Friedrich Augustus von Hayek (May 8, 1899–March 23, 1992) was one of the twentieth century’s most important social thinkers. He wrote seminal works in economics, political philosophy, ethics, legal theory, and even psychology that continue to inform the academic conversation within the fields to this day. He is primarily remembered for his works of economic theory, for which he won the 1974 Nobel Prize, and as one of the great advocates for classical liberalism.

Hayek was born in Vienna into an aristocratic family. In 1919, however, titles of nobility were abolished in Austria, and Hayek’s legal name changed from “Friedrich von Hayek” to “Friedrich Hayek.” He served in the Austro-Hungarian army during the First World War, during which he was wounded and decorated for bravery. After the war, Hayek decided to pursue an academic career, driven to explore the ways societies could avoid such destructive conflicts in the future.

He earned doctorates in law and political science from the University of Vienna in 1921 and 1923, and he also studied economics, philosophy, and psychology. It was at the University of Vienna that he first encountered the works of Carl Menger, the founder of the Austrian school of economics. Initially sympathetic to social democracy, Hayek’s political-economic outlook shifted toward classical liberalism after reading Ludwig von Mises’s treatise, Socialism, which detailed the reasons why private property in the means of production was a necessary condition for economic efficiency. Although Hayek was never formally his student, Mises became one of the greatest influences in Hayek’s ongoing research program in technical economics.

In 1931, Hayek joined the faculty of the London School of Economics. It was during this time he became recognized as one of the world’s foremost economic theorists. His work on the market process, coordination, and the informational role of prices greatly influenced the development of microeconomics and is still the locus of lively scholarly debate. During this time, Hayek studied with and influenced a number of economists who themselves would go onto illustrious careers, such as Arthur Lewis, Ronald Coase, Abba Lerner, and Oskar Lange. He remained in Britain after becoming a British subject in 1938, refusing to return to Austria after the Anschluss.
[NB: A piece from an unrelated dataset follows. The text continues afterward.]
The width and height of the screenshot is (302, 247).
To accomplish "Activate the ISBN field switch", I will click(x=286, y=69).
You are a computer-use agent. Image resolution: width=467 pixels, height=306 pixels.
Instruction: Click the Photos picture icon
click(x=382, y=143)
Between 1940 and 1943, Hayek wrote what was perhaps his most well-known work, The Road to Serfdom, where he argued that political freedom and economic control (socialism) were incompatible. The book was immensely popular in Great Britain. When published in the United States by the University of Chicago Press in 1945, it achieved even greater popularity. Reader’s Digest published an abridged version in April 1945, allowing Hayek’s argument to reach a wider audience and propelling him to international fame. However, the book displeased many of his colleagues in the academy, who saw the work as an apology for an outdated and unjust political-economic system.

Beginning in the 1930s, Hayek became engaged in a debate with his friend and intellectual rival, John Maynard Keynes, that would shape the future of macroeconomics. In response to the Great Depression, Keynes advocated for government stimulus programs to fight unemployment and falling income. Hayek instead recommended restraint, although he was not an advocate of “do-nothing liquidationism,” for which he is often incorrectly criticized. Nevertheless, the economic theory behind Hayek’s recommendations lost to Keynes’s aggregative approach to dealing with the economy “as a whole.” By the mid-1940s, despite pushback from the previous generation of economists in high positions at prominent universities, the Keynesian Revolution had changed the way economics was practiced from then on.
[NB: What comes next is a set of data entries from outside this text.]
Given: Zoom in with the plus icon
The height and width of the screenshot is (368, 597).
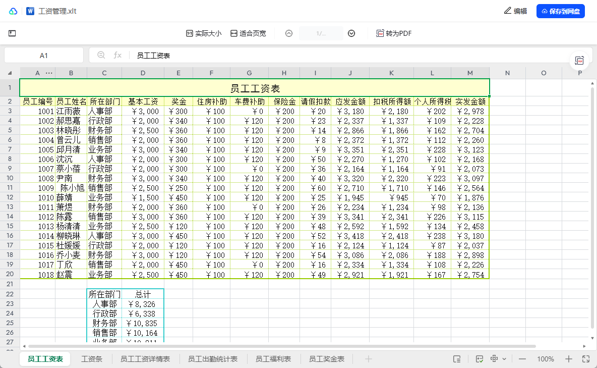Looking at the screenshot, I should 569,359.
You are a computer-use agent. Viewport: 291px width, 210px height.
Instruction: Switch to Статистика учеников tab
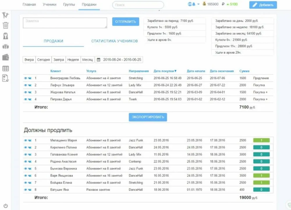114,41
Hayek left the London School of Economics and Great Britain for the University of Chicago in 1950. While there, he was a professor on the university’s Committee on Social Thought. By this time, Hayek had moved away from economic theory toward political philosophy, undoubtedly due in part to his publicly perceived defeat at the hands of the new Keynesian macroeconomics. In 1960, he published The Constitution of Liberty, perhaps his most well-known and well-received work on political philosophy in academic circles.

Hayek spent 1962 to 1968 at the University of Freiburg, where he began work on his next work on political philosophy and legal theory, Law, Legislation, and Liberty. After his retirement, he spent a year as a visiting professor at the University of California, Los Angeles, where he continued working on Law, Legislation, and Liberty. From here, Hayek moved to the University of Salzburg in 1969, staying until 1977, although Hayek was unhappy with his time there.

In 1974, an event propelled Hayek back to the attention of academic economists: He was awarded (along with Swedish economist Gunnar Myrdal) the Nobel Prize in Economics “for their pioneering work in the theory of money and economic fluctuations and for their penetrating analysis of the interdependence of economic, social and institutional phenomena.” Hayek and Myrdal, it should be noted, by no means worked together. They were economists of vastly differing viewpoints. Hayek’s award directly contributed to the “Austrian revival,” a restoration of Austrian economics as an ongoing research program in academic economics.

Hayek passed away in Freiburg, Germany, in 1992, and is buried in Vienna. Modern work on information economics, business cycle theory, political philosophy, and legal theory continues to be influenced by his writings. His ideas in their own right and their implications are the source of several living research projects in the social sciences, and his arguments in favor of a free society with a robust market economy are an essential feature of the classical liberal canon.